Los ojos de una niña de quince años que ha pasado toda su vida en un orfanato búlgaro miran con sombra plateada, con las pestañas puestas de rímel hasta el cielo y con una gruesa línea negra sobrevolando el párpado para hacerlo más profundo. La mirada de alguien que crece sin padres (más bien que sus padres no quieren verlo crecer) es triste, es dura, es cruda, es fuerte, es solitaria. “Aquí solamente tenemos a un niño huérfano, la mayoría tienen padres, pero son incapaces de hacerse cargo de ellos.”, confirma Evelina Samalyté, la encargada de “custodiar” la puerta de entrada y salida del orfanato St. Nikolay Mirlikiisky de Blagoevgrad.
La inmensa parte de los niños que viven en este orfanato tienen familia, muchas de ellas a menos de un kilómetro, sin embargo, no han querido hacerse cargo de sus hijos o no han podido.
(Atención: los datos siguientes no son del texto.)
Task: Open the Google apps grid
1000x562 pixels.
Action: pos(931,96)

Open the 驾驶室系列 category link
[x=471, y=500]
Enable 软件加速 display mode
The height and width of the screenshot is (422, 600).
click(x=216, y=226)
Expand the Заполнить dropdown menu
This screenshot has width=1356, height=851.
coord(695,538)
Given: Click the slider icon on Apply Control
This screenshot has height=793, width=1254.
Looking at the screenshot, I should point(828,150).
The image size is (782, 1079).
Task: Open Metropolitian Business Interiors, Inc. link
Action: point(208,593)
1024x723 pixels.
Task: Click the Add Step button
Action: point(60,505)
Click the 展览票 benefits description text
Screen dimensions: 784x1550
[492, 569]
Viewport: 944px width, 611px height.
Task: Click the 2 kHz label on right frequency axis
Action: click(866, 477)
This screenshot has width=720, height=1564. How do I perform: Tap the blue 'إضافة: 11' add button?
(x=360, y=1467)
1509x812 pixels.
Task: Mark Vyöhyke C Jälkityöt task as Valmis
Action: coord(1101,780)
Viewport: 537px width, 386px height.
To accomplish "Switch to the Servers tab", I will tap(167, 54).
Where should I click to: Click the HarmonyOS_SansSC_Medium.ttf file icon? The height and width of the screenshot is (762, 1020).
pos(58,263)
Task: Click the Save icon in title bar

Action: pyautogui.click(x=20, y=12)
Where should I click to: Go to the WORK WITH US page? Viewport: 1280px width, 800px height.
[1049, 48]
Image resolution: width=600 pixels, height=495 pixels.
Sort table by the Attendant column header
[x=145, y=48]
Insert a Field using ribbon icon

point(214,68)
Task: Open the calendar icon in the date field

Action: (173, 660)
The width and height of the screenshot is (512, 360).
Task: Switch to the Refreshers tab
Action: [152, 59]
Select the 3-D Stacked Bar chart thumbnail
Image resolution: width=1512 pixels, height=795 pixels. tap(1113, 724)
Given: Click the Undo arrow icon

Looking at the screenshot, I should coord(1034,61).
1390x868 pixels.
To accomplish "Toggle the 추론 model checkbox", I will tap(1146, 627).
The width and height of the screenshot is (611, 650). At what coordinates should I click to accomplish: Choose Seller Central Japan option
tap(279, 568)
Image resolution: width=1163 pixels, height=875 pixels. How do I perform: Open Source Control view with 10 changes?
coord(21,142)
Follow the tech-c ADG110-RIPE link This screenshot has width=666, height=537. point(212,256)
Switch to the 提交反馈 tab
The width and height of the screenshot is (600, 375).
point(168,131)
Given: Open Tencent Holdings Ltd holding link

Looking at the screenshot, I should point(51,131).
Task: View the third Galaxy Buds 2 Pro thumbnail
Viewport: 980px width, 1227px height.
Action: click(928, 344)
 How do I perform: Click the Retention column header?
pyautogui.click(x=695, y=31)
Todos y cada uno de los niños tienen una historia triste, una historia de película y la peor parte es que cuando narran su corta vida, no se puede más que ver cómo la cruda realidad te está mirando a los ojos.
Dos pequeñas hermanas, con cinco y siete años, cuentan que no tienen padre y que su madre “está en otro país trabajando mucho para volver a por ellas”, sin embargo, la señora Samalyté confirma que es cierto que el padre falleció, sin embargo, la madre está en una cárcel para mujeres por intento de asesinato. La única visita que reciben estas dos niñas es la de su abuela que apenas puede caminar.
En este centro de acogida se intenta dar a los niños una rutina, un horario que seguir, un día a día que se parezca a una vida normal. No es fácil. “Sí, claro, los niños están matriculados en el colegio público que está aquí al lado, pero no todos se levantan cada día para ir y los que ves que salen a la calle raramente llegan a clase, prefieren perderse por las calles de Blago.”, cuenta Boryana Stoyanova, la cocinera del centro.
Los niños más pequeños que se alojan en este edificio cuentan con ocho años y los más mayores diecisiete. Todas las mujeres que trabajan en el centro (no hay ningún hombre empleado en él) afirman que la peor edad es la que tiene lugar entre los doce y los dieciséis. Son niños muy difíciles, crecen demasiado deprisa y es prácticamente imposible controlarlos.
Una de las chicas más mayores, con los diecisiete ya cumplidos y a punto de tener que abandonar para siempre lo más parecido que jamás ha tenido a un hogar, explica que su mayor virtud es la fuerza, que podría ser capaz de acabar con chicas mayores que ella sin esfuerzo y que eso es lo único que hace falta en la vida: “que te respeten”.
Desesperación entre los cuidadores
Se antoja triste ver cómo pequeñas personitas tienen que crecer así, sin cariño, sin constancia, sin orden, sin ley, aprendiendo a la fuerza y siendo muy difícil creer que algún día llegarán a desaprender, pero hay algo que es todavía más triste: ver a las personas que dedican su vida a ellos, que su trabajo consiste en cuidarlos, enseñarlos, formarlos y prepararlos para la vida. Afirman que están cansadas, que “no tienen fuerzas para más batallas”. Dejan a los niños entrar y salir a su antojo; si ven que algún niño tiene algo que de buena mano saben que no les pertenece no les dicen nada; si un niño no aparece a la hora de comer nadie repara en su ausencia; si alguna mujercita no pasa la noche en casa se hace la vista gorda; si alguien llega con una herida lo único que hacen es tratar de curarla sin pedir explicaciones.
“Todas empezamos con fuerza, con ganas, con empeño y con ahínco, sin embargo, ver cómo tus esfuerzos no sirven para nada una y otra vez te agota, acaba contigo, te mata por dentro”, lamenta la encargada del centro de acogida, Christine Kaisheva, la persona que más tiempo pasa con estos niños. “Estamos cansadas de luchar, de intentarlo, de recibir malas palabras a cambio de buenas acciones, de ganarnos un guantazo por tratar de ayudar, de quedarnos sin voz tratando de repetir qué es lo que está bien”, continúa recordando que estos niños llegaron aquí porque alguien no los quería o no los podía querer. “Es muy complicado enseñarles que hay otras opciones, otros caminos. Nosotras lo intentamos, lo intentamos de verdad, pero hay casos que son irrevocables, la inmensa mayoría de ellos”, concluye en tono apesadumbrado.
Los niños del orfanato St. Nikolay Mirlikiisky de Blagoevgrad seguirán esperando, como cada día, una nueva oportunidad de salir adelante y emprender aquella vida que les fue negada. En el hospicio éstas serán unas Navidades sin padres, pero con esperanza.